En France, plus de 50.000 employés chez les grossistes, les fleuristes et dans les jardineries sont particulièrement vulnérables et exposés. Les voies de transfert et d’incorporation principales sont le contact direct cutané, l’ingestion via le porter mains-bouche et l’inhalation, mais aussi l’imprégnation des vêtements par la dispersion des poussières toxiques et leur importation dans les domiciles privés.

En octobre 2024, le Fonds d’indemnisation des victimes de pesticides composé de médecins et de toxicologues a reconnu à l’unanimité le lien de causalité entre le décès par leucémie d’une enfant âgée de 11 ans et la profession de sa mère qui a longtemps exercé dans l’ouest de la France le métier de fleuriste, notamment pendant la grossesse.

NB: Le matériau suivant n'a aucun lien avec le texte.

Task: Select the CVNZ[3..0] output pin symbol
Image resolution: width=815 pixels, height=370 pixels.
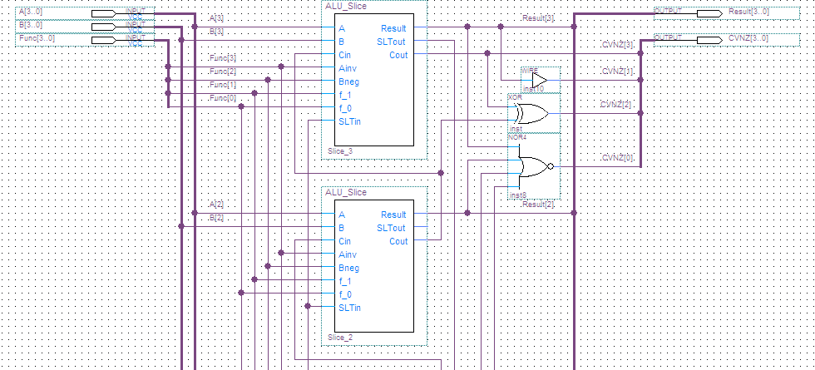Action: point(709,39)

Après des échanges d’informations avec la Cellule Investigation de Radio France, Robin des Bois a saisi l’Anses (Agence nationale de sécurité sanitaire de l’alimentation, de l’environnement et du travail) le 21 octobre 2024 sur l’exposition aux pesticides des travailleurs de la filière horticole. Cette saisine a été validée par l’Anses puis consolidée par le ministère de l’Agriculture et le ministère du Travail le 10 décembre 2024. A ce jour, le ministère de la Santé ne s’est pas joint à cette saisine.

Sans attendre l’expertise de l’Anses dont les travaux répartis en trois phases vont durer 22 mois, Robin des Bois encourage les salariés de la branche horticole à exiger plus d’informations sur l’origine exacte des fleurs et sur les traitements qu’elles ont subis. Les employeurs devraient mettre à la disposition des salariés des Equipements de Protection Individuelle (EPI), en particulier des gants et des combinaisons jetables qui seront alors considérés après usage comme des déchets dangereux. Ces EPI s’imposent dans les phases de composition de couronnes mortuaires ou de bouquets. De leur côté, les consommateurs doivent privilégier des fleurs de saison cultivées en France ou dans l’Union européenne dans l’attente d’une réglementation internationale obligeant tous les pays producteurs à réduire l’usage des pesticides chimiques. Année après année, les fleurs du mal deviendront des fleurs du mieux puis des fleurs du bien.